Assignment - Where the entries below show "This screenshot has width=1129, height=588.", begin there and print that line and all following lines exactly, through the last, omitting pictures.

Stored data entries
--- --- ---
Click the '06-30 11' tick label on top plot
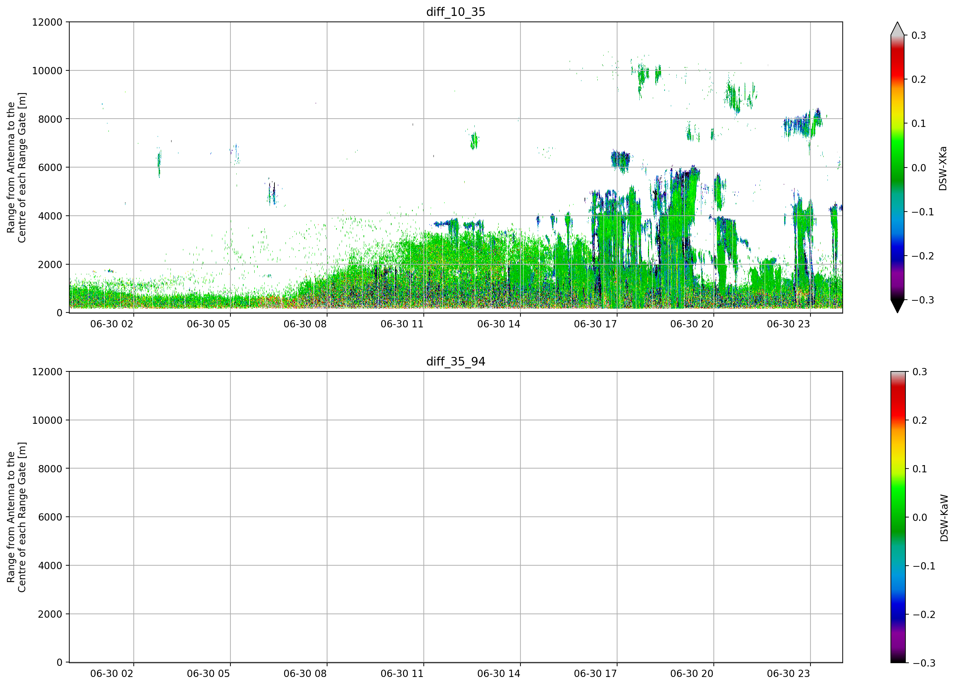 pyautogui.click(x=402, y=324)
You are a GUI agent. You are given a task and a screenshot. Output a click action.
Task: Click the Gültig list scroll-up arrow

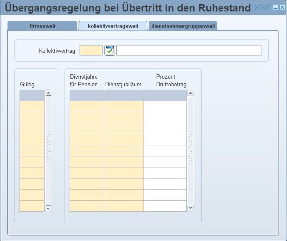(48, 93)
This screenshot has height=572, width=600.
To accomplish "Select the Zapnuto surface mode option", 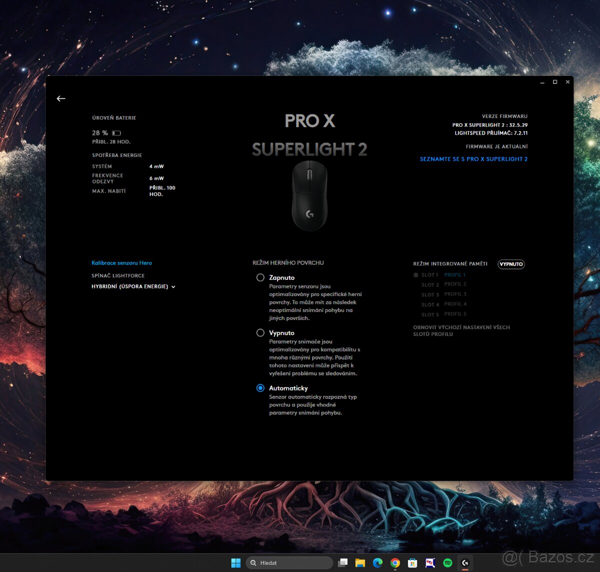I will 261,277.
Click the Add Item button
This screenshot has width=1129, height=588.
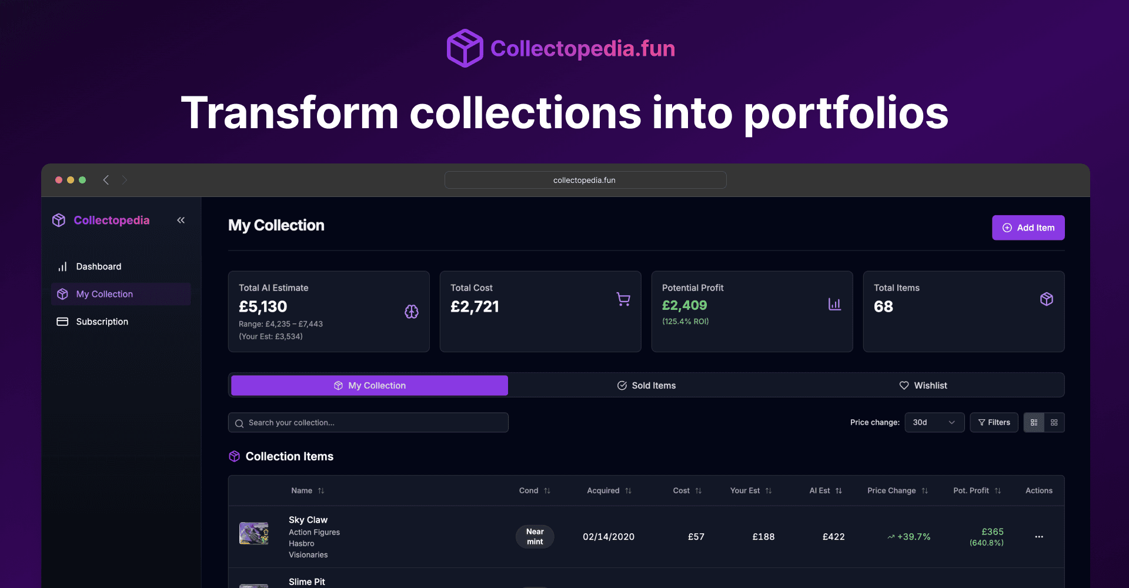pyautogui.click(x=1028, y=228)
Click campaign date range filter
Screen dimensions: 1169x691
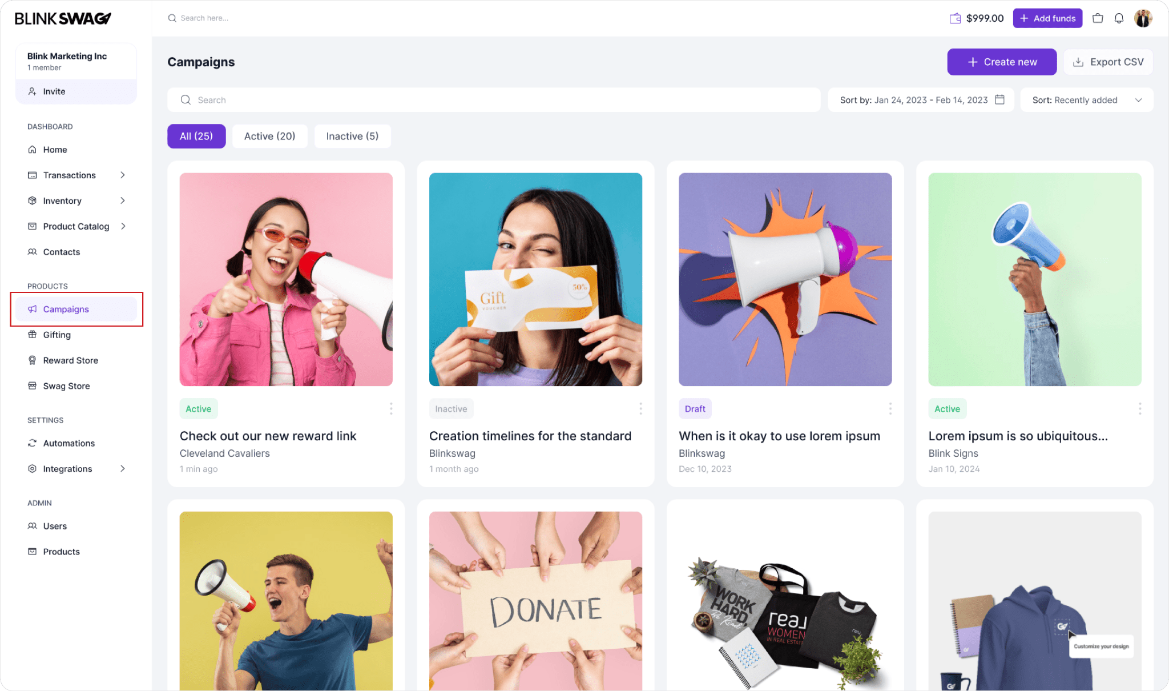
--- --- ---
Task response -
This screenshot has width=1129, height=588.
pyautogui.click(x=1028, y=228)
Click campaign date range filter
Screen dimensions: 1169x691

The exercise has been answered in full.